Para o professor doutor Filipe Silvino de Pina Zau, reitor da Universidade Independente de Angola (UnIA), a atual pandemia insere o mundo numa crise que engloba diversos desafios, sejam eles na economia, na área da saúde, na promoção dos direitos humanos, na sustentabilidade e numa avaliação do consumismo. “O mundo sempre teve mudanças, mas nem sempre para melhor, as reflexões dos grandes intelectuais que outrora mergulhavam na análise interpretativa da realidade objetiva e na construção de teorias sociais em prol de um mundo mais justo e humano foram dando lugar a ideologias do mercado pela formatação cotidiana da nossa consciência, numa espécie de dinamismo consumista que nos torna cada vez mais individualistas, por contágio de uma autêntica pandemia egocêntrica isenta de um quadro psicológico de referência para vivermos todos num estado de crise de anomia social”, afirmou.

Já para o professor doutor César Aparecido Nunes, a história precisa contemplar outras estruturas de produção e de reprodução da vida, para que a sociedade humana tenha a chance de encontrar outra possibilidade produtiva, econômica, social e distributiva neste mundo. “Esse modelo de sociedade, agonicamente afetado pela pandemia – a Covid-19 –, marca o fim de um modelo de civilização e de um modelo de industrialização e de urbanização.
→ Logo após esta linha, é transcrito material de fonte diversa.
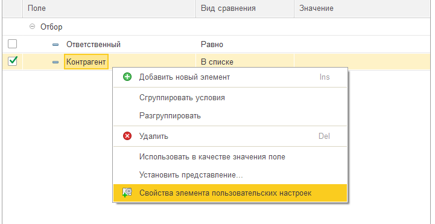Image resolution: width=435 pixels, height=224 pixels.
Task: Click the blue dash icon beside Ответственный
Action: pyautogui.click(x=56, y=45)
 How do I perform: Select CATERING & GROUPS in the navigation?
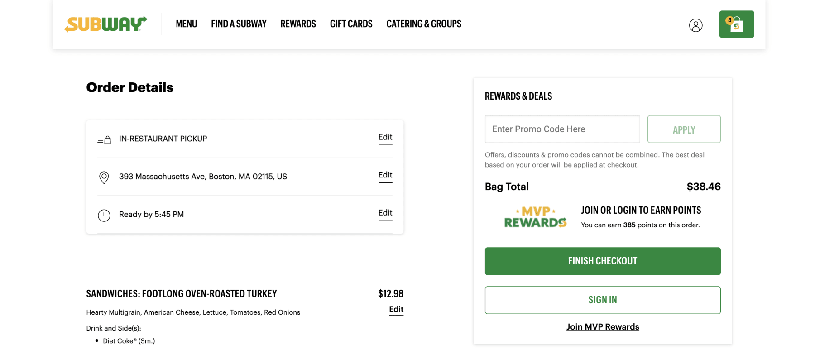coord(424,24)
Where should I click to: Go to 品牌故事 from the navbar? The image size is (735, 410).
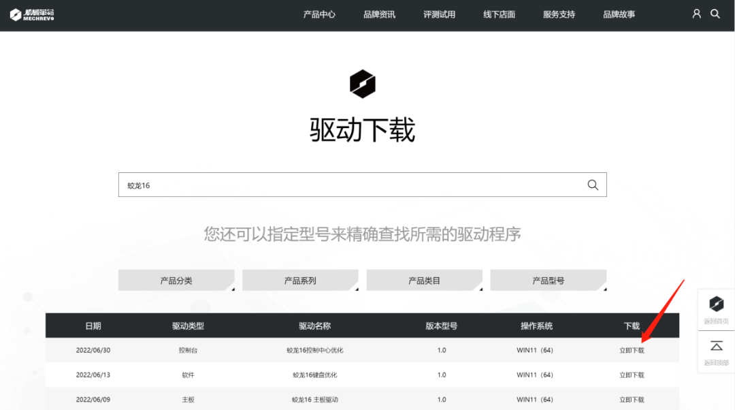[618, 14]
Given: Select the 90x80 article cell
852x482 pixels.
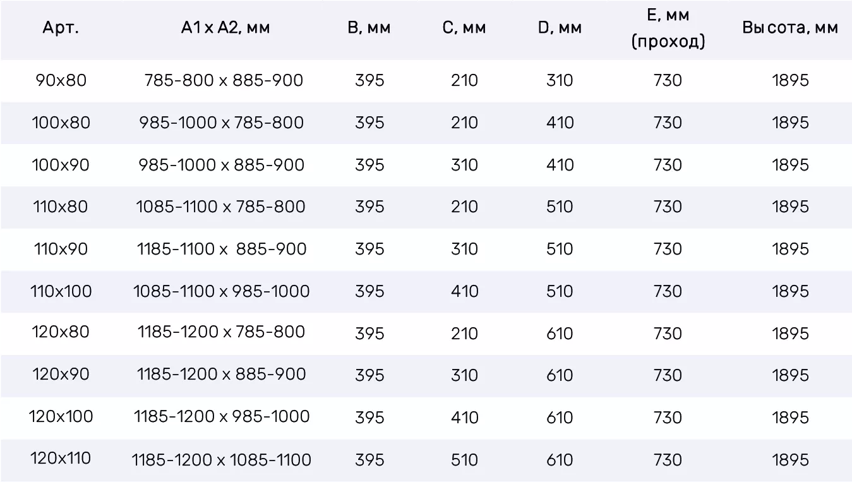Looking at the screenshot, I should [x=61, y=81].
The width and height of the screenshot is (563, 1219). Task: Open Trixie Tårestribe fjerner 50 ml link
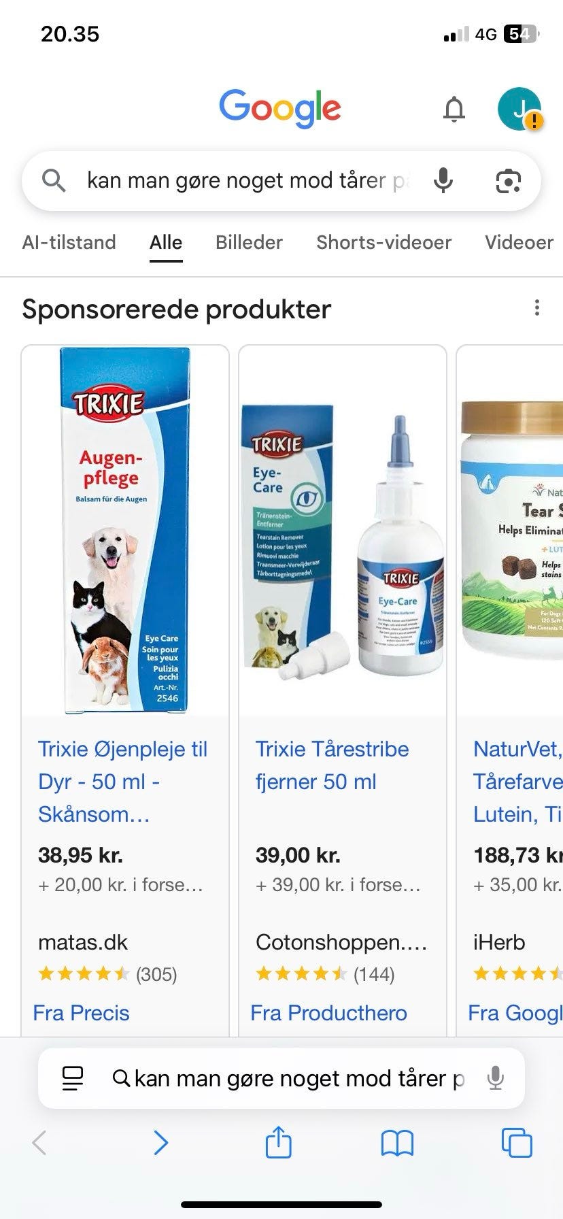coord(332,765)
Assim como o Titanic anunciara para o século XX o seu naufrágio, o Titanic foi a grande metáfora do século XX. Séculos de morte, de guerra. O século XXI tem uma segunda chance de se organizar sob as bases de outra economia, que produza outra sociedade, outra distribuição dos bens, porque a razão e a técnica são capazes de produzir e de entregar hoje toda a realidade. A pandemia não é acidental. A pandemia é a socialização dramática e letal de um vírus que foi acuado pelo modelo de industrialização e de urbanização. O vírus sai do animal e vai para o ser humano, e agora produz uma letalidade também necrófila e dolorosa para a humanidade”, afirmou.
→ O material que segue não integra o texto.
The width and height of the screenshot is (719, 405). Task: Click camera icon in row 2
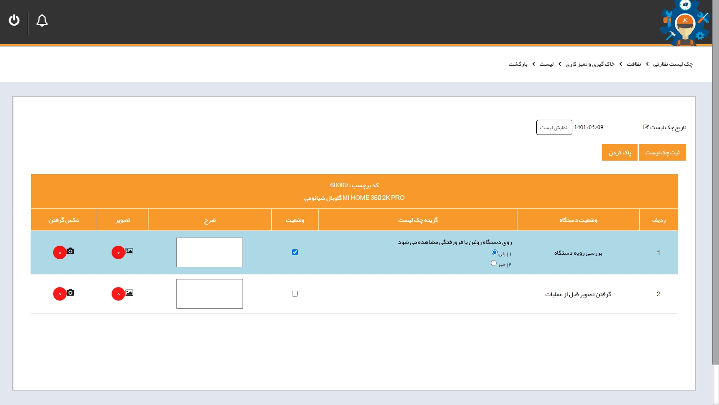pos(70,293)
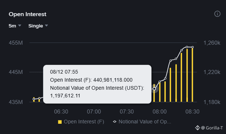Viewport: 226px width, 134px height.
Task: Open the 5m interval dropdown
Action: click(15, 26)
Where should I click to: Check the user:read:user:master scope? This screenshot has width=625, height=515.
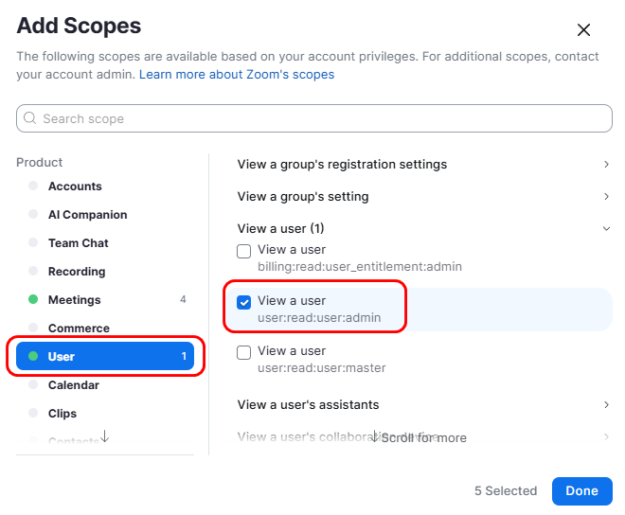tap(244, 352)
De acordo com a professora Patrícia Medina, que é docente no curso de Pós-Graduação Stricto Sensu de Direitos Humanos e Prestação Juridiscional, pela Esmat em parceria com a UFT, a importância da formação do magistrado para disseminar conhecimentos a novos magistrados e servidores do Judiciário se deu a partir de um artigo da Constituição Federal que instituiu um sistema de formação; porém, antes da Constituição Federal, já havia 16 escolas judiciárias no País, sendo a primeira em Minas Gerais e a segunda no Rio Grande do Sul. “Nós também temos outros sistemas legalmente constituídos e é o que será objeto da minha fala daqui por diante. Esse outro contexto sistemático de formação de formadores está atrelado à formação do processo do recrutamento de seleção de preparação de formação e de aperfeiçoamento de magistrados. Se pensarmos como isso funciona no Brasil, veremos que existem diferentes formas, pelo menos quatro diferentes formas no mundo inteiro desse recrutar juízes no Brasil, ou seja, de se fazer o processo de inclusão da formação dos magistrados desse conjunto de profissionais, que vai exercer o direito de julgar”, ressaltou.

A programação do XI Congresso Internacional em Direitos Humanos tem como tema: Direitos Fundamentais em Tempos de Pandemia, e segue na próxima segunda-feira, 6 de julho.